Michael Tweed, 40, of Plainview, who joined the school system in July 2011, filed the lawsuit this week in the Eastern District in Central Islip. He is seeking reinstatement with back pay, as well as $3 million in punitive damages and legal fees.
The district faced two grading scandals during the 2011-12 school year, one at the high school and one at the elementary level.
Administrators have said they have taken action to prevent future instances of cheating -- several educators paid hefty fines for their involvement and the state monitored some testing there since.
District residents, however, have continued to raise questions at school board meetings about whether punishments were appropriate.
Tweed and Arthur Scheuermann, an attorney with the School Administrators Association of New York State who filed the suit, could not be reached for comment Friday.
In the lawsuit, Tweed said Superintendent Maria L. Rianna in February asked him to accept a fourth year of probation "in exchange for releasing the district of all potential claims" he might have against it, including for retaliation.
The suit says Tweed previously was told he would be tenured after three years. Educators often are considered to be on probation until they earn tenure.

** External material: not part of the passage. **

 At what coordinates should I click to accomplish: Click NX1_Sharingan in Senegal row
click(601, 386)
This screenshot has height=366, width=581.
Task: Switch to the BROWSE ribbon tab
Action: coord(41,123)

Rianna, reached by phone Friday, said, "I can't talk to you about that at this point in time."
Later, in a statement, she said, "This is currently a legal matter and the district has no comment at this time."
Tweed alleges in court papers that he "stumbled across the fact that at least two high school students had their official transcripts improperly tampered with to enable them to graduate," and that he alerted then-superintendent Joseph Laria.
Laria, who reported the irregularities to the state as is required, resigned from the district in May 2013.
According to the lawsuit, Tweed cooperated with the district's independent investigation into the grade-changing scandal, as well as that of the Nassau County district attorney's office, believing he would be protected as a whistle-blower.
But in the spring of 2013, he said in the court papers, he started to hear from people associated with the district that he was being targeted.
He was denied tenure on May 5 at a school board meeting at which students spoke out on his behalf.
The lawsuit includes excerpts from Tweed's earlier job reviews at Glen Cove, indicating a solid performance.
Since his participation in outing those involved in the grade-fixing scandal, it says, he has been harassed, embarrassed and humiliated by those named in the suit and has had trouble finding work.